Beyond BLS briefly summarizes articles, reports, working papers, and other works published outside BLS on broad topics of interest to MLR readers.

September 2024

The decline of the teaching profession

Summary written by: Lisa N. Huynh

The teaching profession is currently experiencing its lowest levels of employment in 50 years. Since the 1970s, this occupation’s employment has dynamically declined and increased throughout each decade. In “The rise and fall of the teaching profession: prestige, interest, preparation, and satisfaction over the last half century,” (National Bureau of Economic Research, working Paper 32386, April 2024), authors Matthew A. Kraft and Melissa Arold Lyon examine hypotheses (about education policies, school environments, and economic and sociopolitical factors) that could account for the fluctuation of interest within the teaching occupation.

The teaching profession is among one of the most prominent and essential occupations in the United States. Approximately 8 percent of the college-educated labor force, or nearly 5.4 million Americans, teaches in K–12 schools. To estimate the state of the teaching profession, the authors collected data on occupational prestige, student interest in becoming a teacher, the number of students preparing to become teachers, and job satisfaction from 1970 to 2023. The authors find that interest in the teaching profession among incoming college students, the number of prospective teachers earning a teaching license, and teachers’ overall job satisfaction have all reached historic lows between 2010 and 2023.

Kraft and Lyon find that teachers, despite substantially influencing students’ academic, social, and life outcomes, have faced difficulties in attaining a prestigious status. Teachers are viewed much less prestigiously than they were in the past, with perceived levels of prestige at 50-year lows. The occupation’s size makes it challenging to increase its prestige because the large number of teachers limits the selectivity of educator preparation programs and schools.
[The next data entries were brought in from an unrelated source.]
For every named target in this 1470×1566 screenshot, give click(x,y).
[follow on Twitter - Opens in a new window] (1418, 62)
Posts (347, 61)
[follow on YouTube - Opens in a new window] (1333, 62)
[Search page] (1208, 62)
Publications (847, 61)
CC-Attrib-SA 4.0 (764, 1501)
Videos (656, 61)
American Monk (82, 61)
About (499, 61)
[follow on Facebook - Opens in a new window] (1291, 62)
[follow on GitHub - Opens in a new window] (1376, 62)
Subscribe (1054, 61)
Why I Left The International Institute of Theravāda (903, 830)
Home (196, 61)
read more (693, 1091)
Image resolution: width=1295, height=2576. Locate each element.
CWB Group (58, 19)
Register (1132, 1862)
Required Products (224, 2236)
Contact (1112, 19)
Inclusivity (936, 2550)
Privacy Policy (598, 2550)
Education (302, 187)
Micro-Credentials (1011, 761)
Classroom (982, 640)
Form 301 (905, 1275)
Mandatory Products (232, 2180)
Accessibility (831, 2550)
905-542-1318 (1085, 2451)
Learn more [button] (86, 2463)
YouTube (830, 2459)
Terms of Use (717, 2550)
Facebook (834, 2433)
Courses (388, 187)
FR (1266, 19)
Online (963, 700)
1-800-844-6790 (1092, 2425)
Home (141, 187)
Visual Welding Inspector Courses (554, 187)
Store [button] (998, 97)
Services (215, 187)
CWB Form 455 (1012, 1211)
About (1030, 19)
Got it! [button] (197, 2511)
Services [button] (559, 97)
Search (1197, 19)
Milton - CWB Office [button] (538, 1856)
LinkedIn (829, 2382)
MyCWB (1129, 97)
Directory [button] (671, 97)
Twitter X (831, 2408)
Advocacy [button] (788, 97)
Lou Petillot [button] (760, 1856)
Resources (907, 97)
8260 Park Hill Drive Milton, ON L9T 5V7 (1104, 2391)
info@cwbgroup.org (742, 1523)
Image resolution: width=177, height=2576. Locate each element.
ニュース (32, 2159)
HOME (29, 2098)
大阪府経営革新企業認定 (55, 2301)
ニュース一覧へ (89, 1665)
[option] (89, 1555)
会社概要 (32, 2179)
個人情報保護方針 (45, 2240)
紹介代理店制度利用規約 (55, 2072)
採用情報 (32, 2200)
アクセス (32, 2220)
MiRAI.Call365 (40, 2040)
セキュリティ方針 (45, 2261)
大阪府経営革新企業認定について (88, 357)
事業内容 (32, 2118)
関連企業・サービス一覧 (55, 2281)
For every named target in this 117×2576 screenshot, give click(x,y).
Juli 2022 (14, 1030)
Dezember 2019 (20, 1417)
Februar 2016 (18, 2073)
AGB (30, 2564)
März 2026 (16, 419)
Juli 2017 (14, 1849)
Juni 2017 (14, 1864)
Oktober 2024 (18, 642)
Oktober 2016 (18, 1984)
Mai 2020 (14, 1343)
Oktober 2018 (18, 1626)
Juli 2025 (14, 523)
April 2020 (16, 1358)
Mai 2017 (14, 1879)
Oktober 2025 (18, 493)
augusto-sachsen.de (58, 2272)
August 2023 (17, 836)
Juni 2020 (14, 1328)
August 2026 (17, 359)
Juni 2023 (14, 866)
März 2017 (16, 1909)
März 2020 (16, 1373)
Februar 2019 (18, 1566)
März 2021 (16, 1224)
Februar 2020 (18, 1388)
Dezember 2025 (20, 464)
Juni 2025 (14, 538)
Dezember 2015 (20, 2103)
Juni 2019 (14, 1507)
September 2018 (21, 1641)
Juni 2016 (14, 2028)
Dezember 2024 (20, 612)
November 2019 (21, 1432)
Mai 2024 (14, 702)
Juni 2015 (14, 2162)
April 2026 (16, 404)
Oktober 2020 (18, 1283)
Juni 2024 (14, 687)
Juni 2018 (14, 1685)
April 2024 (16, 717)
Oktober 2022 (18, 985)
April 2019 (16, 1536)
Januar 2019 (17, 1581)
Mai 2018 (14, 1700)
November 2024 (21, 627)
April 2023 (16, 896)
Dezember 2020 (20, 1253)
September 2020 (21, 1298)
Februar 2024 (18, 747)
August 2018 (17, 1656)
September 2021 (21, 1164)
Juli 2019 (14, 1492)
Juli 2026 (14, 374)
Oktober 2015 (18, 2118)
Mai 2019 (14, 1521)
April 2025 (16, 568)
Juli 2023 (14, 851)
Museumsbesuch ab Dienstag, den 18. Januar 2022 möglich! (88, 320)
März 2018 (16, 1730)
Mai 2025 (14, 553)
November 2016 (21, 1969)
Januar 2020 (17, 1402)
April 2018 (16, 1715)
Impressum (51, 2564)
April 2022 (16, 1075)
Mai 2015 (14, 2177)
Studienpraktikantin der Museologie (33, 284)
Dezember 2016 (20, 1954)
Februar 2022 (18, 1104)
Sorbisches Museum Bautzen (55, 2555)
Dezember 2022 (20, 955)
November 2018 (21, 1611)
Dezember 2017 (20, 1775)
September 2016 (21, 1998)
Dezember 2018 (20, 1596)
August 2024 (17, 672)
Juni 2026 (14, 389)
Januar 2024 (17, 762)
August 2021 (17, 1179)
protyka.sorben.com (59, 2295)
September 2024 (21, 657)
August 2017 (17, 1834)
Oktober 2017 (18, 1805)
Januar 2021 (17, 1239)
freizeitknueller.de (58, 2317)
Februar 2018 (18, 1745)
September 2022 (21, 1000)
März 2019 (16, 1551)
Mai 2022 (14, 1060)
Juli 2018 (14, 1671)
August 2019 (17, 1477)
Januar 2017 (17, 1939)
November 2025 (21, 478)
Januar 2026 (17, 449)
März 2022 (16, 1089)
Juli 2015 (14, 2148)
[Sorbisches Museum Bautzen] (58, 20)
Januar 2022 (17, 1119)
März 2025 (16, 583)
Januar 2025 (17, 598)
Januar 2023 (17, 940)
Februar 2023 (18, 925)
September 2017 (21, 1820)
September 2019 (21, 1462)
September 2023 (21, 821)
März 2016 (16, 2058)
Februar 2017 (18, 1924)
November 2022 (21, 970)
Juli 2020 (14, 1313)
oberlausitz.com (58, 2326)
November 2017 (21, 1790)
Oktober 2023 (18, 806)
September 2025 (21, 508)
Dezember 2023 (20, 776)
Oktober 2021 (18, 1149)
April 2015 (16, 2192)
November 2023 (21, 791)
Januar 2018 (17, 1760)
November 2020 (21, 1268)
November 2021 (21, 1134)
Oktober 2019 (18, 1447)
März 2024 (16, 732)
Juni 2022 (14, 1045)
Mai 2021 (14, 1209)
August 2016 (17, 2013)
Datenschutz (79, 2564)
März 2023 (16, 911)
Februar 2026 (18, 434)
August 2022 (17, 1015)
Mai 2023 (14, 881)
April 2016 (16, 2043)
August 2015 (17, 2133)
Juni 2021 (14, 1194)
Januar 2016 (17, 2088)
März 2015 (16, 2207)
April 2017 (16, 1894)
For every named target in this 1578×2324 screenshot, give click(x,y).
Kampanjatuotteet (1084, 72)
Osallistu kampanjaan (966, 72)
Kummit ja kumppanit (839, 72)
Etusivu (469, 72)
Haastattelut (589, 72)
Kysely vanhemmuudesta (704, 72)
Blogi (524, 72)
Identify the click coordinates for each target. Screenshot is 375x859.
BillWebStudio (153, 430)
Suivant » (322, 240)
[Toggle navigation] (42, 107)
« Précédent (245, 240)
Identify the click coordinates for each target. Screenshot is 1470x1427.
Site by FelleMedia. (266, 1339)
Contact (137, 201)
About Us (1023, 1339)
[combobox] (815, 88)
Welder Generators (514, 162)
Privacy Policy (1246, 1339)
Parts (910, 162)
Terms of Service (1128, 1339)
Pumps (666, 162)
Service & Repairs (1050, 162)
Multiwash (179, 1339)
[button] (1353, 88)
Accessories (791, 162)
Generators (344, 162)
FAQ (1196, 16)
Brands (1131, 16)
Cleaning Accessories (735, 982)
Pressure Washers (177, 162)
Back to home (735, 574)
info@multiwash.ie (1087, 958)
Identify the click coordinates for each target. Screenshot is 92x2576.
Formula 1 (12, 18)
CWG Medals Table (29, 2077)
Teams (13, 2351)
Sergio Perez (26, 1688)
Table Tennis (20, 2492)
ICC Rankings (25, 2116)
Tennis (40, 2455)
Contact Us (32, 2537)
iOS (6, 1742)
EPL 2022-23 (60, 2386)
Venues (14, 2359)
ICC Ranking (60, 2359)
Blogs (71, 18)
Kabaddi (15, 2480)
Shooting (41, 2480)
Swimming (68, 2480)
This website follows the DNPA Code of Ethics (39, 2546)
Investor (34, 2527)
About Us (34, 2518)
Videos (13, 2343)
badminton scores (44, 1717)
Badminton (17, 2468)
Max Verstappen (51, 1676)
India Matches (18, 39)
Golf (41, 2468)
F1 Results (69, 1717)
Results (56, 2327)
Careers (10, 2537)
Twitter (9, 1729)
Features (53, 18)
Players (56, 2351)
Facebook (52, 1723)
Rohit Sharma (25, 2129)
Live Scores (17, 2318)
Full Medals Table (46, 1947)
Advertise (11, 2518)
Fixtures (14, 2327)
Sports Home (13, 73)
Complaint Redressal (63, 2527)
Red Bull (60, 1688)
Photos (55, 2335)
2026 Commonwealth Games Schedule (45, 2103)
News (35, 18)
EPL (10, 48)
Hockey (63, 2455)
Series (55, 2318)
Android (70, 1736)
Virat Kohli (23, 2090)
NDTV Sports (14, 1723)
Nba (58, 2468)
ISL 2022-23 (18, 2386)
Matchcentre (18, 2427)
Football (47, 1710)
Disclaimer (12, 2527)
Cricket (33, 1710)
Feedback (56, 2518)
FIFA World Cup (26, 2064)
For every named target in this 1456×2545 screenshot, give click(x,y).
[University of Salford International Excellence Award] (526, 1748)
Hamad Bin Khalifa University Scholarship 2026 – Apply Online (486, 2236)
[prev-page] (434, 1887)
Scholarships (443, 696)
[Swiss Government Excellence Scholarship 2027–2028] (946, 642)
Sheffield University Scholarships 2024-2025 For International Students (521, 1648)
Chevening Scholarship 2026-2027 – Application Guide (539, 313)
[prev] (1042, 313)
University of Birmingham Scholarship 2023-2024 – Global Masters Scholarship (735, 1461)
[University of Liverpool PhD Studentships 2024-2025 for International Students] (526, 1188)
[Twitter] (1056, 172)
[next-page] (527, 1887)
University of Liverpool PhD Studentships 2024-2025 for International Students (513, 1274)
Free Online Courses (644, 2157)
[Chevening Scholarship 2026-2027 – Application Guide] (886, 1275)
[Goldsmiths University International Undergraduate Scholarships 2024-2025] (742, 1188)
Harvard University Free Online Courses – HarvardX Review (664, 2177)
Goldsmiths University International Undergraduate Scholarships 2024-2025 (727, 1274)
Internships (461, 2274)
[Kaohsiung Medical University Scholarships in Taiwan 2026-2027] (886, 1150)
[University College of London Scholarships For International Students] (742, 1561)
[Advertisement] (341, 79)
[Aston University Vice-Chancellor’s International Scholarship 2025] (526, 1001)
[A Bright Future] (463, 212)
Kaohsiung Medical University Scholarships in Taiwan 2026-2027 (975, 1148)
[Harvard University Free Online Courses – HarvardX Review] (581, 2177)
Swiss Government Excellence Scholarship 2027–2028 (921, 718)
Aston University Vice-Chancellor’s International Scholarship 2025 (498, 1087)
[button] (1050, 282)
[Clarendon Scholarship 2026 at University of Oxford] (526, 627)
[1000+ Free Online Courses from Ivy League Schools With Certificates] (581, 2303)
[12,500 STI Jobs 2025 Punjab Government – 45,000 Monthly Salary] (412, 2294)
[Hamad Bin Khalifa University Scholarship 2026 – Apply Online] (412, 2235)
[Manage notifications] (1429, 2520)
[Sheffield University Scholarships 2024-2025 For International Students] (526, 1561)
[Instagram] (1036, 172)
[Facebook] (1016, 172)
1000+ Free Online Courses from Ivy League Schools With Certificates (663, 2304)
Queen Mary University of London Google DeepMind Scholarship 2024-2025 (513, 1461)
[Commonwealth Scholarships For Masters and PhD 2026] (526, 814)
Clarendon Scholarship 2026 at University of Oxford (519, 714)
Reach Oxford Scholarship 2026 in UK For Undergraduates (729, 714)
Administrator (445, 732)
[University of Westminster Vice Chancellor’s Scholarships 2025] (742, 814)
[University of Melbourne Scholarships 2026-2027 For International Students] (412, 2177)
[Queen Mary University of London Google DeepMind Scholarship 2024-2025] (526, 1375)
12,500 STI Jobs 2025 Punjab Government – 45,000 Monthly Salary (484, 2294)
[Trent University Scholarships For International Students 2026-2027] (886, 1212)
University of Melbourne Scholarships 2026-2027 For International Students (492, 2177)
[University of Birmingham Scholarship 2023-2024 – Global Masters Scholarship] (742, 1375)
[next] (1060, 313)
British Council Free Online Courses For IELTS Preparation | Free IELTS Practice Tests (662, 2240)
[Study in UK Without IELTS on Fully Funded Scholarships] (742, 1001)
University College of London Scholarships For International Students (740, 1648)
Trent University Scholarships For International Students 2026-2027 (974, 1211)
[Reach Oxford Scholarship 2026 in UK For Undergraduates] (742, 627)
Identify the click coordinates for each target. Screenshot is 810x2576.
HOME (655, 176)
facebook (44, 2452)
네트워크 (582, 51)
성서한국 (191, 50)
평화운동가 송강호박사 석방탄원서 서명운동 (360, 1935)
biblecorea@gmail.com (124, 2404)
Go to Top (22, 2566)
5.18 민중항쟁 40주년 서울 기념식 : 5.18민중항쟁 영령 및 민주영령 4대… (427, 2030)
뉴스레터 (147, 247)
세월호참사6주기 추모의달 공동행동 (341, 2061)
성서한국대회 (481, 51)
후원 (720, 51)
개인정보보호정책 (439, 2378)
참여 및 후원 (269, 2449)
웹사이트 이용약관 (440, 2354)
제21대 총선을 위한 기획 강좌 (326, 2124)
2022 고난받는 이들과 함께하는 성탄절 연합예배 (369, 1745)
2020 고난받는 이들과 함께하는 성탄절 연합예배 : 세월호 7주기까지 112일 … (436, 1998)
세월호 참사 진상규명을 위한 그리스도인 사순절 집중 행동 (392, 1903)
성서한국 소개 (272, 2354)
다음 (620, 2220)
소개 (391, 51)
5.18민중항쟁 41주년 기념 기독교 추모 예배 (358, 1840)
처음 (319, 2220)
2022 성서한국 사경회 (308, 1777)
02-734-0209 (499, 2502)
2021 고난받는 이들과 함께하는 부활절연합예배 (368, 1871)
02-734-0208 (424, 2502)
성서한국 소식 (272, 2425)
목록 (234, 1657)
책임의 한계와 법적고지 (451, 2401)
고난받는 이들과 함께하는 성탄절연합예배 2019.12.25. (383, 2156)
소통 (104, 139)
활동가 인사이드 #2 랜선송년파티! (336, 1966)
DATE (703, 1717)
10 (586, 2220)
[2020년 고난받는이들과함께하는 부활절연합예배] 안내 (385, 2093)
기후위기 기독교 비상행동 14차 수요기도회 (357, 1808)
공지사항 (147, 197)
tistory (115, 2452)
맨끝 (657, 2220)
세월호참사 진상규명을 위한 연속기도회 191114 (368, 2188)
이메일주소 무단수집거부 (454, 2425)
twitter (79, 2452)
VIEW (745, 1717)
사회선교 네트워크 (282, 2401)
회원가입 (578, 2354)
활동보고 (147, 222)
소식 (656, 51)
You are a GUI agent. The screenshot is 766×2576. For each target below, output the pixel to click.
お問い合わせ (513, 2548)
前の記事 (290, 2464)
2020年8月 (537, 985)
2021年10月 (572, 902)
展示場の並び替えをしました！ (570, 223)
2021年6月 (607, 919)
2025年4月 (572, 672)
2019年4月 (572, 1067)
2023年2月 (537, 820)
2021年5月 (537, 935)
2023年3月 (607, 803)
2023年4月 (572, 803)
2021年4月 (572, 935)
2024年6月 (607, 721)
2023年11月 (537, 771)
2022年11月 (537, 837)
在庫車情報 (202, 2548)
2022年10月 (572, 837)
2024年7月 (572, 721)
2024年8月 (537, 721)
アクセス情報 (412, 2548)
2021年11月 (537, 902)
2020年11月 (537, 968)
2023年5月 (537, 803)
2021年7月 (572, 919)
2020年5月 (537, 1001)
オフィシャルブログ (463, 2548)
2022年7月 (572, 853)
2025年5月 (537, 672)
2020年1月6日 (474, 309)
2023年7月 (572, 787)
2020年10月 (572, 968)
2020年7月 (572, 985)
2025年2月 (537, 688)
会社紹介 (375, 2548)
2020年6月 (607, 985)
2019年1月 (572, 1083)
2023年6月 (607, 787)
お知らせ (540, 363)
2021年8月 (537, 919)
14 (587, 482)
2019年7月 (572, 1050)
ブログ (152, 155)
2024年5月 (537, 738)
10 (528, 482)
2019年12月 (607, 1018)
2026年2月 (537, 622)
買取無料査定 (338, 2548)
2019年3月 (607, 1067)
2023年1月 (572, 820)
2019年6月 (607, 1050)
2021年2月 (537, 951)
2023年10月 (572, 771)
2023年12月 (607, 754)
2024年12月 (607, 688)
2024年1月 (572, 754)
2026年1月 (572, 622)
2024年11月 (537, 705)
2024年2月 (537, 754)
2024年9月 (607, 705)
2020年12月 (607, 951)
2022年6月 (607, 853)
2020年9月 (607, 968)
The authors also investigate alternative hypotheses besides those previously mentioned that may explain these declining trends of the teaching profession. They identify stagnant wages, rising college costs, weakening unions, and reduced teacher autonomy as some potential explanations. The COVID-19 pandemic has further complicated retaining and recruiting public school teachers. Another hypothesis suggests that since teaching jobs were traditionally held by women and people of color, increasing career opportunities elsewhere for these minorities decreased their interest in teaching. The civil rights movement, which helped open up higher paying occupations and other career opportunities to women and people of color, enabled these minorities to pursue nonteaching occupations that were mostly restricted to White men. Another theory suggests that insufficient school funding and poor working conditions adversely affects the attractiveness and teachers’ satisfaction of the job. The authors stress that each hypothesis has different levels of evidence and that the causes of the fall in prestige and interest is multifaceted.

Kraft and Lyon explore many possible explanations that may explain the lack of interest among the teaching occupation. As the labor market evolves, the need for educators remains unchanged. It becomes essential to address these challenges and declining numbers and ensure that educators can continue to shape the youth population throughout the upcoming decades.